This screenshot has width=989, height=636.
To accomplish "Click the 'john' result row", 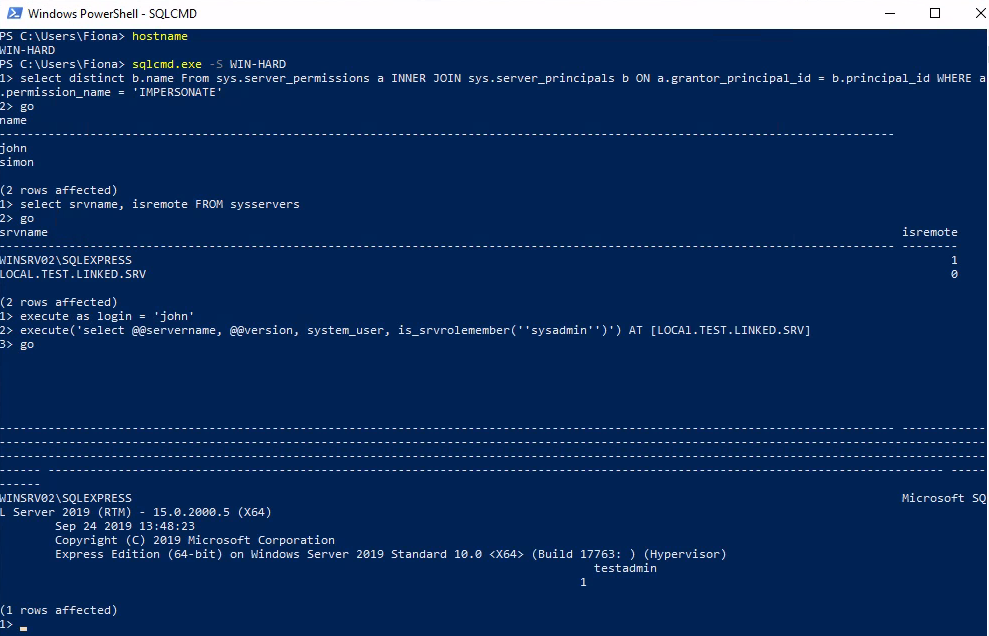I will click(x=14, y=148).
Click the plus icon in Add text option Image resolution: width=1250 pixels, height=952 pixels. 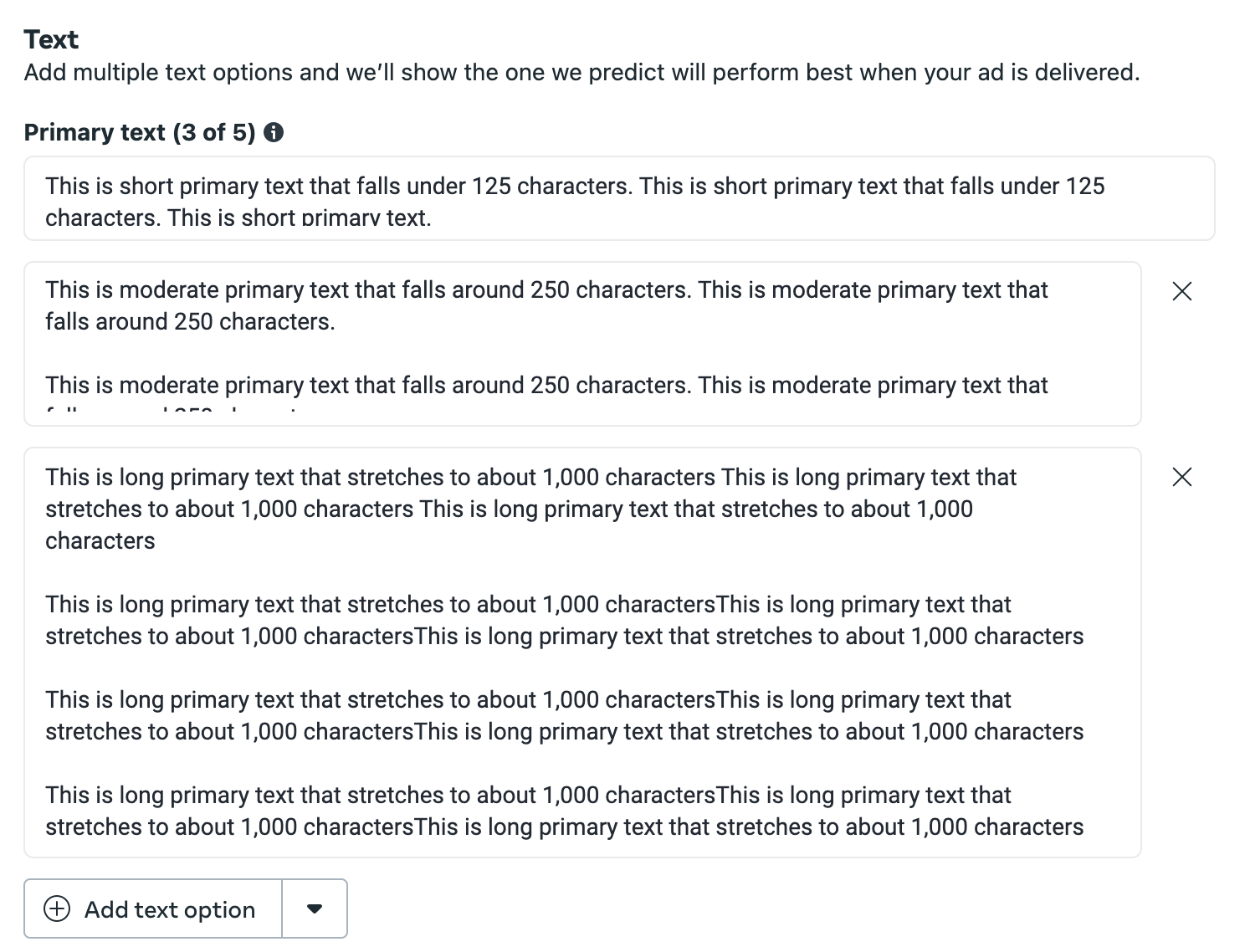pyautogui.click(x=57, y=908)
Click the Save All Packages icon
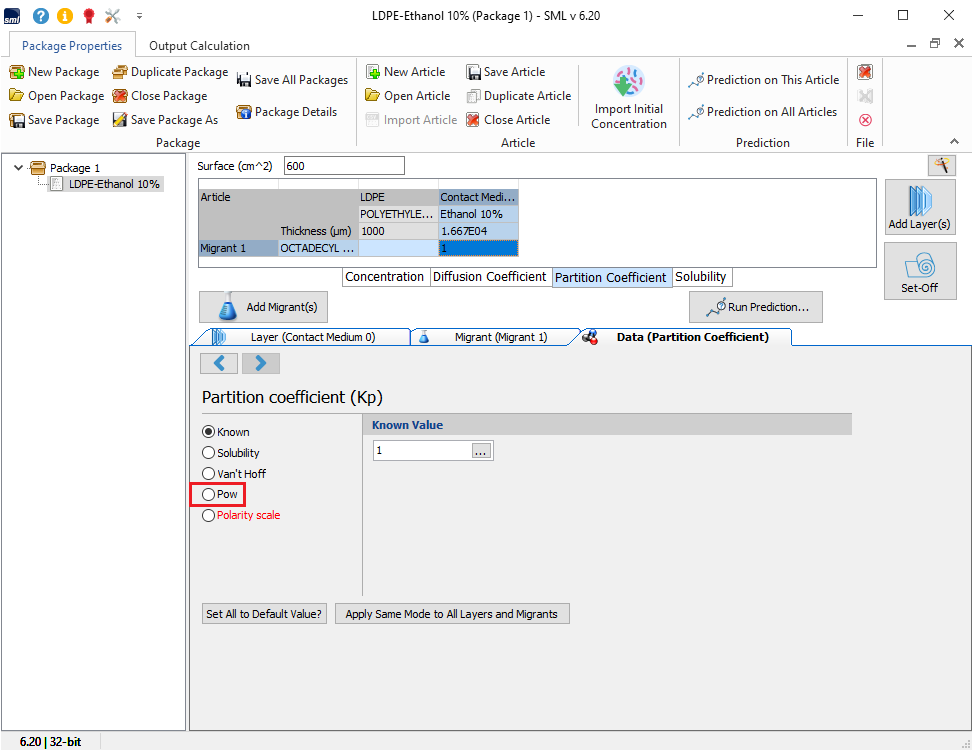This screenshot has width=973, height=751. tap(244, 80)
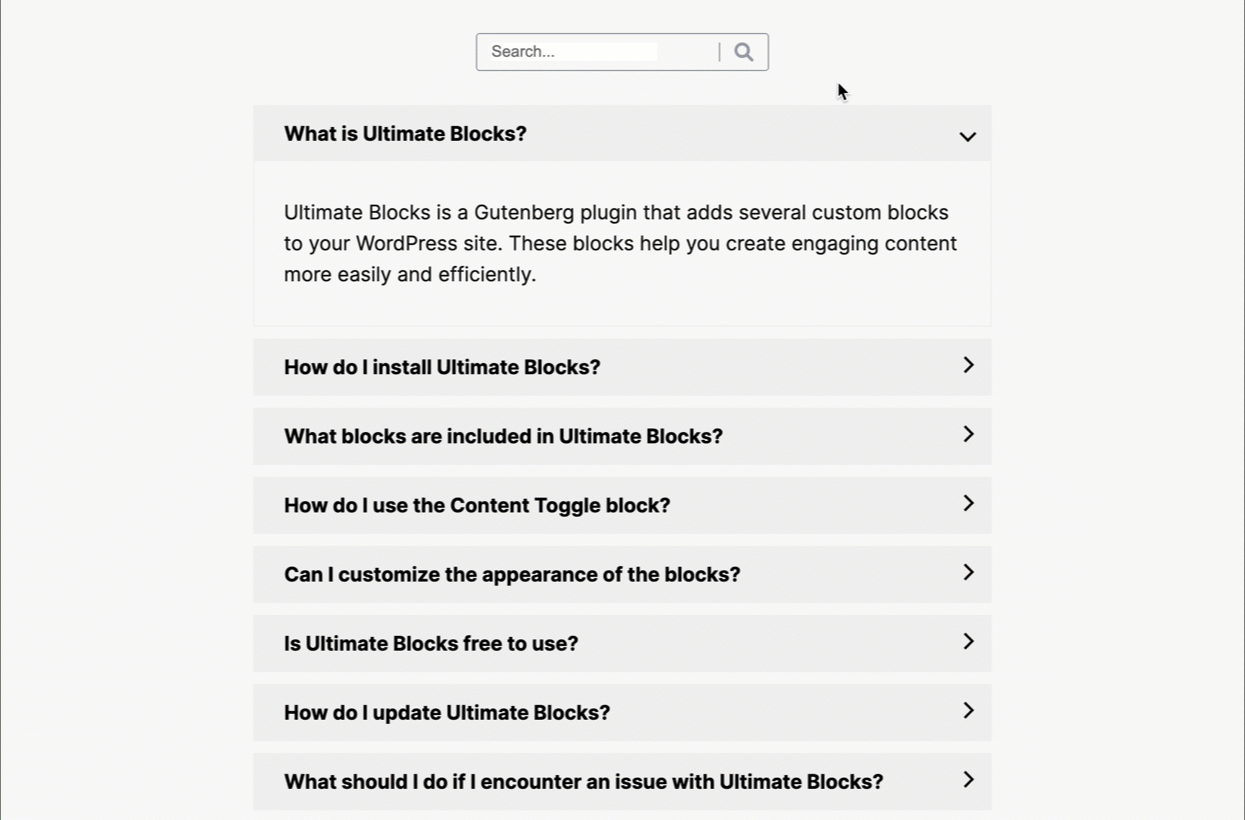Select 'How do I use the Content Toggle block?'
The height and width of the screenshot is (820, 1245).
click(477, 505)
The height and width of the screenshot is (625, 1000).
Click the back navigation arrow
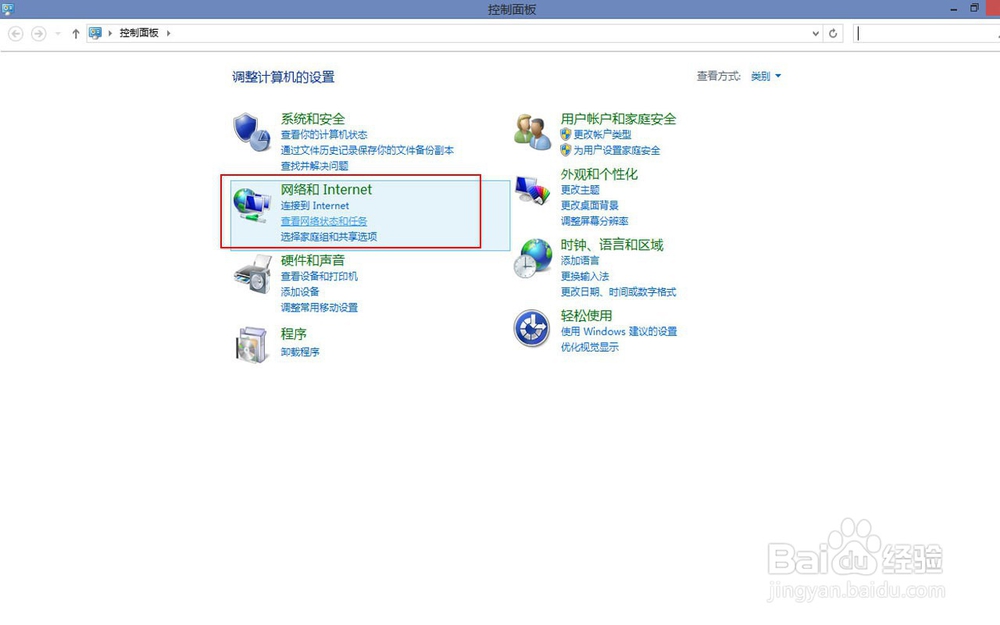tap(15, 33)
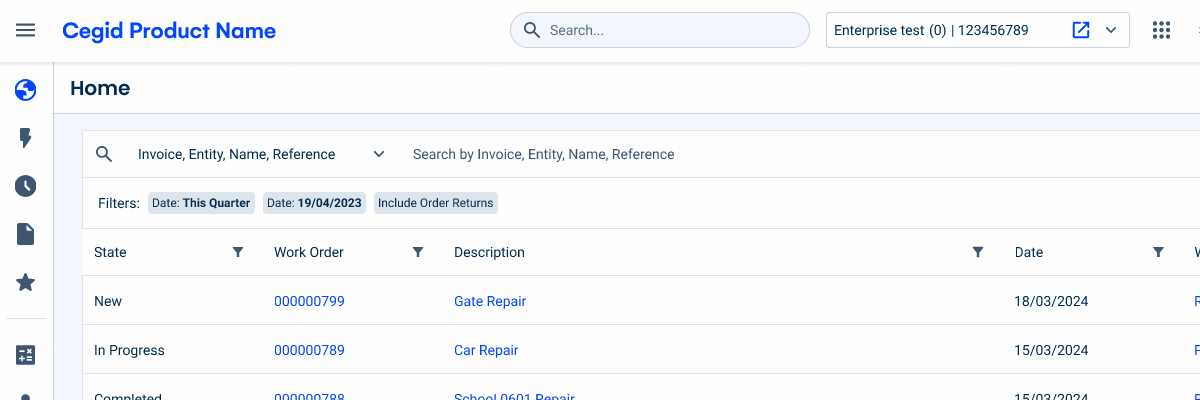Filter the State column
Image resolution: width=1200 pixels, height=400 pixels.
[238, 252]
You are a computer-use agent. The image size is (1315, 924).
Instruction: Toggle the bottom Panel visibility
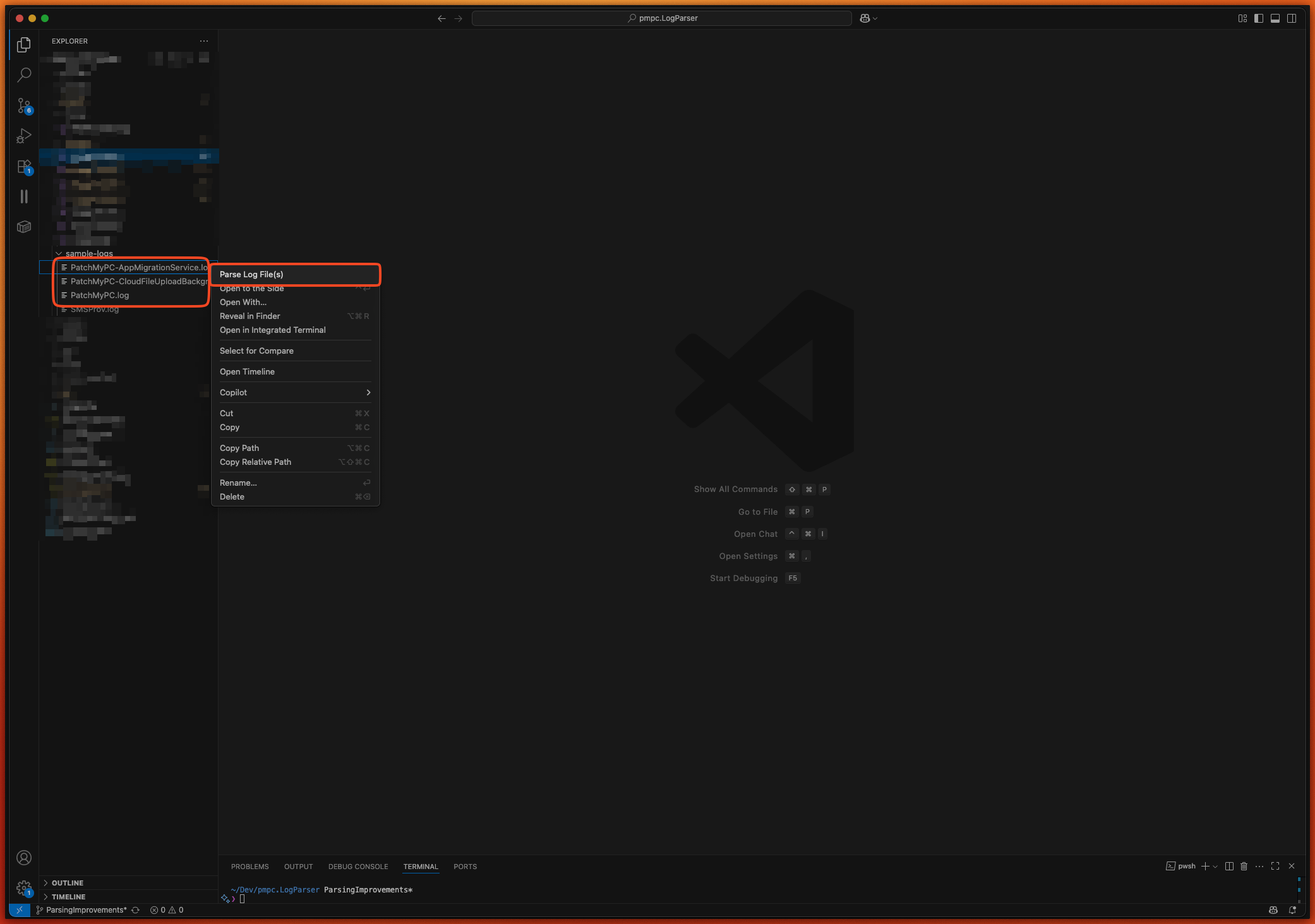point(1275,18)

.....

EXERCISE PROMPT: Leave out all pictures and extract exactly the lines from the line with "You are a computer-use" through the end of the material.

EXERCISE RESPONSE:
You are a computer-use agent. The image size is (1315, 924).
Instruction: Toggle the bottom Panel visibility
point(1275,18)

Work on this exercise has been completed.